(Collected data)
+ + +

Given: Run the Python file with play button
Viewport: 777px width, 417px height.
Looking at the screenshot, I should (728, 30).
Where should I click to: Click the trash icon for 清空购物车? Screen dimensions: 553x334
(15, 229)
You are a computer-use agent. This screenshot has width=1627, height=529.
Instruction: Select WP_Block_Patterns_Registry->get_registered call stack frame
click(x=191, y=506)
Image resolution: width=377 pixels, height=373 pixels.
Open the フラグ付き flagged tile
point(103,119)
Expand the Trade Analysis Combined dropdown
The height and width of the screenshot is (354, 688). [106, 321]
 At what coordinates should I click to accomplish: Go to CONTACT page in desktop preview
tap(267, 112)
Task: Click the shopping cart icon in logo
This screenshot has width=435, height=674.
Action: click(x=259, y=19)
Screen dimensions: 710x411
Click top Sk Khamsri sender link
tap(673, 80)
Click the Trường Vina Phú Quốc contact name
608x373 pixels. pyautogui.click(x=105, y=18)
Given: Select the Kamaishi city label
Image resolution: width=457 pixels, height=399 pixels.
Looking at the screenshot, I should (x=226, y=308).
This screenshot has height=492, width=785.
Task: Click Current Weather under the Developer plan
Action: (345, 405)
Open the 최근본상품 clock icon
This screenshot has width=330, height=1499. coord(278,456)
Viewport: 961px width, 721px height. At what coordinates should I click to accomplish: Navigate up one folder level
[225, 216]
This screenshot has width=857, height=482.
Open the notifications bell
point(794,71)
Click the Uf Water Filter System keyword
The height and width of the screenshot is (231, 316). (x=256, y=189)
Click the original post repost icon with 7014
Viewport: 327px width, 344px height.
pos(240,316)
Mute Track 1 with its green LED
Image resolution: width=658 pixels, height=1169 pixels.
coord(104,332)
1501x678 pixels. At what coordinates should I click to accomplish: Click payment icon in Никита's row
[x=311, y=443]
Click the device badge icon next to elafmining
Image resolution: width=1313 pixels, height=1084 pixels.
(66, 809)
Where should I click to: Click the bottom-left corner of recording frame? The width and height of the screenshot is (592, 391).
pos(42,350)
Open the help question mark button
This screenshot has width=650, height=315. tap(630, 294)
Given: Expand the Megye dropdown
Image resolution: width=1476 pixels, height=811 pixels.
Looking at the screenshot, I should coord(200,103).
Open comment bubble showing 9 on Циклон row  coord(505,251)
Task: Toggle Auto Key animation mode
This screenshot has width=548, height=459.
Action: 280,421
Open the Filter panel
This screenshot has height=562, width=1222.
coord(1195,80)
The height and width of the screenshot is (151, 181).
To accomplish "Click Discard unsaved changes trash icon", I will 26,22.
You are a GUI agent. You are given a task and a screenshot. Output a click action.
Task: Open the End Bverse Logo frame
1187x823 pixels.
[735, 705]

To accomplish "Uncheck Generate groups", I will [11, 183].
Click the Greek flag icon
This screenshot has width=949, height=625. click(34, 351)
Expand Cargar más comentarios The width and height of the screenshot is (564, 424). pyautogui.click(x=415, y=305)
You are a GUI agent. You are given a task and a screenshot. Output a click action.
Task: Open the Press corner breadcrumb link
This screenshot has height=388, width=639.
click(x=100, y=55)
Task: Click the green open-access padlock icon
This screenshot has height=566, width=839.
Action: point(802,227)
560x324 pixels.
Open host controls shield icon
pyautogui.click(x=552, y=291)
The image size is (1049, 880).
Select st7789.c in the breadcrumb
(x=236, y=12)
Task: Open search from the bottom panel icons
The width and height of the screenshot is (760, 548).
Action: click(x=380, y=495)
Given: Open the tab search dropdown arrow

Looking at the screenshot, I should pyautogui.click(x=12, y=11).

+ + +

### To do
Beginning at the line with "The image size is (1049, 880)." and ending at the last line of the entries, print every line exactly.

### Result of the task
The image size is (1049, 880).
Select st7789.c in the breadcrumb
(x=236, y=12)
Task: Open search from the bottom panel icons
The width and height of the screenshot is (760, 548).
Action: click(x=380, y=495)
Given: Open the tab search dropdown arrow

Looking at the screenshot, I should pyautogui.click(x=12, y=11).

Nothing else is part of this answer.